Une politique pour l'économie de la connaissance

D'aucuns disent que cette volonté d'intervention de l'état dans la vie économique est passée de mode. Pourtant, un certain nombre d'acteurs de la production ne le pensent pas. Ils expliquent très clairement que la France a besoin d'une nouvelle politique industrielle dont l'intelligence économique constitue en fait implicitement le socle : « Une "politique industrielle" est indispensable. Mais elle ne peut plus consister en de grands programmes étatiques de branches exécutés par quelques grands groupes qui correspondaient aux conditions économiques des années 60 et 70. [...] En économie ouverte, la priorité est à une démarche de grands projets mobilisateurs et innovants, dans le cadre d'une stratégie globale à la fois européenne et française, en fonction des enjeux de société (enjeux stratégiques, économiques, scientifiques, sociaux), des perspectives de demande à moyen terme au plan européen et mondial, ainsi que du savoir-faire des laboratoires (publics et privés) et des industries. Il faut donc une vision et la mise en oeuvre d'une politique de long terme, avec une puissance publique - Europe, états, collectivités territoriales - qui joue son rôle d'anticipation et d'impulsion de priorités stratégiques par des choix structurants1. »

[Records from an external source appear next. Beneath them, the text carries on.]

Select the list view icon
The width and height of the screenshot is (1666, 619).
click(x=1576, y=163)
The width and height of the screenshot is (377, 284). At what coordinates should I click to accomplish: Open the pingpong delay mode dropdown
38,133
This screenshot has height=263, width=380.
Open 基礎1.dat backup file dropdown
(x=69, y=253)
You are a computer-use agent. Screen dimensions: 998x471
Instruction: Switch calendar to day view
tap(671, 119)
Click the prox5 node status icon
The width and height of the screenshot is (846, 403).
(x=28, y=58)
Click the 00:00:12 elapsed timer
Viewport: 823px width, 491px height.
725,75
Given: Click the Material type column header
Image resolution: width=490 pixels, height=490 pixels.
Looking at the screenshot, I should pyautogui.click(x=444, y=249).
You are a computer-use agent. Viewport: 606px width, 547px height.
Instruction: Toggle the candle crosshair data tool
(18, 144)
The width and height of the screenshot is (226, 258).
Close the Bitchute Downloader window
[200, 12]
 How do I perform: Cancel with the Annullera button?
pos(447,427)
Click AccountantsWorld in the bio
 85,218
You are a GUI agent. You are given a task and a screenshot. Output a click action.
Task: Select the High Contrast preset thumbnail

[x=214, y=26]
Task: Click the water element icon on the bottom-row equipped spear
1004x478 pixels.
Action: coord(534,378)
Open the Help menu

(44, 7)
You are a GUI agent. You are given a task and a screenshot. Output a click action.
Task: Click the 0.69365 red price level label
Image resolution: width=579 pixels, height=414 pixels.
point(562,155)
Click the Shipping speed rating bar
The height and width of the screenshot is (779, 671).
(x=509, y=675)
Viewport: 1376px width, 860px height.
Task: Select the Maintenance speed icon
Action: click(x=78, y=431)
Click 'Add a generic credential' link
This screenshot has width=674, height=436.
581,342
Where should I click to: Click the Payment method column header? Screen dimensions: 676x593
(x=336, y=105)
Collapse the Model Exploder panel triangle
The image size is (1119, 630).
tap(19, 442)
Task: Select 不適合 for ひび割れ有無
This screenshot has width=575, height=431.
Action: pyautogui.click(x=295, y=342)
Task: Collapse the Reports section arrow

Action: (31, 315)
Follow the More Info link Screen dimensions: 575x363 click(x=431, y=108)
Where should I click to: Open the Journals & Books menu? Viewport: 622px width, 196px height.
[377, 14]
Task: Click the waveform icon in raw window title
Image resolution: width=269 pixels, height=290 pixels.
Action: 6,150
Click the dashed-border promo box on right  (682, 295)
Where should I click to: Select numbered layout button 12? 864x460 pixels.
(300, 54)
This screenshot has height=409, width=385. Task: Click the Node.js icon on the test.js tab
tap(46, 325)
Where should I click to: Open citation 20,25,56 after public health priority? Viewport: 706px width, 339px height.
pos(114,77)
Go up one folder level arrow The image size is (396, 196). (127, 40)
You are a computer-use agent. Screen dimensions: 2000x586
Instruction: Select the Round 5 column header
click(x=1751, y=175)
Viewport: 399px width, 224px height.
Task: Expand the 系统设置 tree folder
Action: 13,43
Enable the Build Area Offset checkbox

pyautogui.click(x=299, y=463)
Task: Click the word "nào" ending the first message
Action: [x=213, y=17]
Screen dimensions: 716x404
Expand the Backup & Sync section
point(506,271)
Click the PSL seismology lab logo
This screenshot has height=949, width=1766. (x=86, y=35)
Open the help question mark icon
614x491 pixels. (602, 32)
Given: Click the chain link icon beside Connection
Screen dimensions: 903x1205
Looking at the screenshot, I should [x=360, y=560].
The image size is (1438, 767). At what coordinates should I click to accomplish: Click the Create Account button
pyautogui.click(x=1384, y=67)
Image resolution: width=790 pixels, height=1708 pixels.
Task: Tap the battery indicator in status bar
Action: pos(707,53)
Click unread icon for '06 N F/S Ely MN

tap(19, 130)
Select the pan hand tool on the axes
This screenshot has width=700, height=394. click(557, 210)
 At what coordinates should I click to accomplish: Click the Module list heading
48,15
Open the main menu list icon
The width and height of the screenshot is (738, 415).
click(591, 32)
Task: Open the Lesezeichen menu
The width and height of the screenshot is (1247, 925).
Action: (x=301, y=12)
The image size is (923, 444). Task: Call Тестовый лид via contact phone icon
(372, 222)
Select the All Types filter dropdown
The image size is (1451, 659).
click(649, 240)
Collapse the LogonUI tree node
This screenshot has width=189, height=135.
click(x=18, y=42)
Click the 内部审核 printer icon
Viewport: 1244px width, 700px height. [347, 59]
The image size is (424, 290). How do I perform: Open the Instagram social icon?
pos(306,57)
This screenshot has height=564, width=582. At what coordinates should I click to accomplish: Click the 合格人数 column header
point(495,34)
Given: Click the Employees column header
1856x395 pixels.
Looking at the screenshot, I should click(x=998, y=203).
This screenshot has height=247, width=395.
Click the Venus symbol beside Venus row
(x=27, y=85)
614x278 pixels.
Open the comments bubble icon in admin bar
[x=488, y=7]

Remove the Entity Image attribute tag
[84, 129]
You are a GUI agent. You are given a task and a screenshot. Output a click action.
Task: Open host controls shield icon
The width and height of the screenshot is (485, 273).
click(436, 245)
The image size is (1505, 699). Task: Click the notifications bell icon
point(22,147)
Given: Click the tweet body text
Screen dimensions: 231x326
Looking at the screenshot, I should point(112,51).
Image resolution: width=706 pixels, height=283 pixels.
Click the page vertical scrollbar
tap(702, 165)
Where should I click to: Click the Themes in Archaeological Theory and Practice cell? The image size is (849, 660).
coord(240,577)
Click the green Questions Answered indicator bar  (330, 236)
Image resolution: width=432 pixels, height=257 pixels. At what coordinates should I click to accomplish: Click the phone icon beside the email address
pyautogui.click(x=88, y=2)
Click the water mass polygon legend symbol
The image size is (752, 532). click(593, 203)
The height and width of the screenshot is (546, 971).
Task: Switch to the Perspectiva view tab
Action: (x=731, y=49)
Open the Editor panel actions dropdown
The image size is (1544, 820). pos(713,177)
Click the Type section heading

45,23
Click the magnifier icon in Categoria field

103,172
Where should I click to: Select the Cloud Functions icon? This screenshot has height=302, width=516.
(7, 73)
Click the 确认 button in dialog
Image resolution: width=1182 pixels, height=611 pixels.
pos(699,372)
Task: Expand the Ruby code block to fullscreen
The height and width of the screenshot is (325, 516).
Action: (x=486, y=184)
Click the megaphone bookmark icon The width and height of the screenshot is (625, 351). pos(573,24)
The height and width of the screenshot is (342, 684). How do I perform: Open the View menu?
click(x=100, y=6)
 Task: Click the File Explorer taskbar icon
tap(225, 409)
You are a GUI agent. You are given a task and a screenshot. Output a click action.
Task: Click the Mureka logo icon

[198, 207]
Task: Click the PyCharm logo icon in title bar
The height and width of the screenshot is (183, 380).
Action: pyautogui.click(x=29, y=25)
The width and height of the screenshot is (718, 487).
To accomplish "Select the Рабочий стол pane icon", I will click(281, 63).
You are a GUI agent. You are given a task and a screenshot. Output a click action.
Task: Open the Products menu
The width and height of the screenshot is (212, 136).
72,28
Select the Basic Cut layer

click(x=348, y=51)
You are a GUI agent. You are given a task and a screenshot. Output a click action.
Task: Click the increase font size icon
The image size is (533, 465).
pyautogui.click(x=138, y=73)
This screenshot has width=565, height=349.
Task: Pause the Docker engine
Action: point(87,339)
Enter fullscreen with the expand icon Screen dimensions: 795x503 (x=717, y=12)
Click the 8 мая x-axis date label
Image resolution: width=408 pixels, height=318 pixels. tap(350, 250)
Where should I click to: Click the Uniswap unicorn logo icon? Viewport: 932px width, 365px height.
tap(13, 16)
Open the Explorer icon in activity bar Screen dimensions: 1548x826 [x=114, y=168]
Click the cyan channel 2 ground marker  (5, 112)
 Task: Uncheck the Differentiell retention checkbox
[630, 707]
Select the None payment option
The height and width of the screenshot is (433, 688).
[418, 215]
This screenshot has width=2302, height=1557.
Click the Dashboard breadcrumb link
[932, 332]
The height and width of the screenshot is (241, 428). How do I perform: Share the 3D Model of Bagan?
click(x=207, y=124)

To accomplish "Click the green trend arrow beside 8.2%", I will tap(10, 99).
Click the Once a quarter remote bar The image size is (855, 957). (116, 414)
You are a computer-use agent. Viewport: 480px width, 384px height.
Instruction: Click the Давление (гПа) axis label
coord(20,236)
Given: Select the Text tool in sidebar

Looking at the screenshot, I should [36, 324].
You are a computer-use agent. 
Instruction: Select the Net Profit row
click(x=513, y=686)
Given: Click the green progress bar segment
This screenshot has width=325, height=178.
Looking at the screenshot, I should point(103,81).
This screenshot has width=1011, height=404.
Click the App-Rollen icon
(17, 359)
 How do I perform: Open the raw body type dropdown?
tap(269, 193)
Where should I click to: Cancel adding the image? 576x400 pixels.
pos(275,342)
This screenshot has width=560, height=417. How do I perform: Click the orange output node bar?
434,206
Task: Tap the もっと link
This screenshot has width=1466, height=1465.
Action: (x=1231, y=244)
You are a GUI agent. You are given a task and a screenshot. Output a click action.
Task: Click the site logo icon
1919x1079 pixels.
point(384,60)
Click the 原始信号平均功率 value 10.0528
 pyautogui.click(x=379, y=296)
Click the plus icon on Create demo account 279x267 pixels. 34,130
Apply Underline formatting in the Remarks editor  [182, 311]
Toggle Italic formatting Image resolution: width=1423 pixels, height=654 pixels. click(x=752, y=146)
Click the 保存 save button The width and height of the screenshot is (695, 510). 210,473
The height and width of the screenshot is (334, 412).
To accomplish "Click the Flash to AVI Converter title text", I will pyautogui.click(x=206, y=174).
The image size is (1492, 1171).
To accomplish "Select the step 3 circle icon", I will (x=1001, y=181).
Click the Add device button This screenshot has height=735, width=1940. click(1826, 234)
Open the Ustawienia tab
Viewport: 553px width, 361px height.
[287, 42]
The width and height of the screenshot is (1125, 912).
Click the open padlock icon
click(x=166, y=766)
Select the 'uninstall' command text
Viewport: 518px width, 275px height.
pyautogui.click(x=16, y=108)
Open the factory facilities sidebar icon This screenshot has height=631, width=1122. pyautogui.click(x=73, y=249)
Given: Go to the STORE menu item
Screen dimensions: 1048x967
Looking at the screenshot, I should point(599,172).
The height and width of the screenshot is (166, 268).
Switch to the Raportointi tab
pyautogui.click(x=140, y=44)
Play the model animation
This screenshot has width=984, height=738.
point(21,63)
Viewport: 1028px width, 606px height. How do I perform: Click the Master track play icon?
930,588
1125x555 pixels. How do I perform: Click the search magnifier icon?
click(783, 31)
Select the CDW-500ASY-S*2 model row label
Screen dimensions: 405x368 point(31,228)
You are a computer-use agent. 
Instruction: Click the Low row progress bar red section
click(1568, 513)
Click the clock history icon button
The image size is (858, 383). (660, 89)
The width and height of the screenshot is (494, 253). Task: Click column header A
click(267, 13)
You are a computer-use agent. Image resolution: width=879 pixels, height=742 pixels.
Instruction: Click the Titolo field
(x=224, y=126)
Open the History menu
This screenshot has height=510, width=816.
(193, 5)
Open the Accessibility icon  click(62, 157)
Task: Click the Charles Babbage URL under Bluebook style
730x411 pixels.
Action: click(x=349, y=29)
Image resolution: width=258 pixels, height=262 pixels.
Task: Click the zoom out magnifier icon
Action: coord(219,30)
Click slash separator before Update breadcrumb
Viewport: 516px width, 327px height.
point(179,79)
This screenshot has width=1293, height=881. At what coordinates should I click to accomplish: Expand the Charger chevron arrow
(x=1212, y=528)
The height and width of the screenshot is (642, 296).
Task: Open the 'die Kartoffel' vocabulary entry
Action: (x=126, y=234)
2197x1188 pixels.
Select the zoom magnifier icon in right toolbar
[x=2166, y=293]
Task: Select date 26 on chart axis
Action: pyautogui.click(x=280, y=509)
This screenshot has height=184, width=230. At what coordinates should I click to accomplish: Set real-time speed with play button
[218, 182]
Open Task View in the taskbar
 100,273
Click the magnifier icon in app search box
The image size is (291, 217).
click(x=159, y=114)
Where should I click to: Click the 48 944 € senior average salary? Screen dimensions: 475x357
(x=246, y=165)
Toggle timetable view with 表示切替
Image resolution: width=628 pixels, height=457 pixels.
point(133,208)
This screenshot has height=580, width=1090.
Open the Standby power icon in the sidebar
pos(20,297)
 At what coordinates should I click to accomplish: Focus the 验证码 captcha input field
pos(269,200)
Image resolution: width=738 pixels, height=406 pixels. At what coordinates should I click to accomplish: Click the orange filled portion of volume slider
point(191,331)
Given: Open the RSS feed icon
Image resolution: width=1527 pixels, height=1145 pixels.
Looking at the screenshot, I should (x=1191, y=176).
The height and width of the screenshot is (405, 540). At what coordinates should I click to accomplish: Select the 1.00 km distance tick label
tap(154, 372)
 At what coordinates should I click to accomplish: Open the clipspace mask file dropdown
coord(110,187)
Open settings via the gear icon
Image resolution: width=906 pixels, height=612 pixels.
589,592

Il faut en effet bien comprendre que la notion de territoire a considérablement évolué. D'abord enraciné dans l'espace, la géographie, le territoire se trouve aujourd'hui caractérisé de surcroît comme un ensemble de flux, un espace immatériel de jeux relationnels et de stratégies d'acteurs. D'abord lié à une appropriation politique, c'est-à-dire étroitement jumelé à la centralisation du pouvoir et à la construction corollaire de l'État, il relève désormais de manière croissante de logiques économiques, sociales et culturelles (d'ailleurs connectées de manière protéiforme au processus d'urbanisation).

Cette évolution pose bien évidemment la question de l'influence de la mobilité croissante des acteurs (notamment les entreprises) sur la structuration du territoire. Les délocalisations constituent la conséquence emblématique de la mondialisation en termes de mobilité. Par conséquent, chaque territoire doit faire la preuve d'un « potentiel » territorial capable d'attirer l'activité productive (de biens ou de services). Cette démarche suppose de bien maîtriser la logique de réseaux et donc d'être en capacité, pour un territoire, de « sortir » de lui-même et de se projeter vers le vaste monde.

Nous sommes confrontés aujourd'hui à l'élargissement constant du champ d'action des entreprises, laissant apparaître la multiplication des relations entre acteurs et la révolution que constituent authentiquement les technologies de l'information et de la communication. Désormais, les territoires se présentent comme des systèmes perpétuellement dynamiques qu'il faut observer en temps réel pour permettre la mise en oeuvre de politiques locales efficaces.

Une conséquence logique découle des informations précédentes : la concurrence des territoires entre eux pour capter les flux de richesses, c'est-à-dire pour attirer des entreprises. Mais les firmes qu'il importe en priorité de séduire sont celles qui sont entrées de plain-pied dans l'économie de la connaissance. écoutons Jeremy Rifkin pour bien comprendre ce dont il est question :

« Dans la nouvelle économie, où c'est la production culturelle qui prend de plus en plus de place, contrôler l'accès aux nombreuses expériences et ressources culturelles qui alimentent l'existence psychique des individus devient tout aussi important que détenir un patrimoine. [...] La production culturelle est le stade suprême de la civilisation capitaliste, dont la mission essentielle a consisté à introduire un nombre de plus en plus grand d'activités humaines dans la sphère marchande2. »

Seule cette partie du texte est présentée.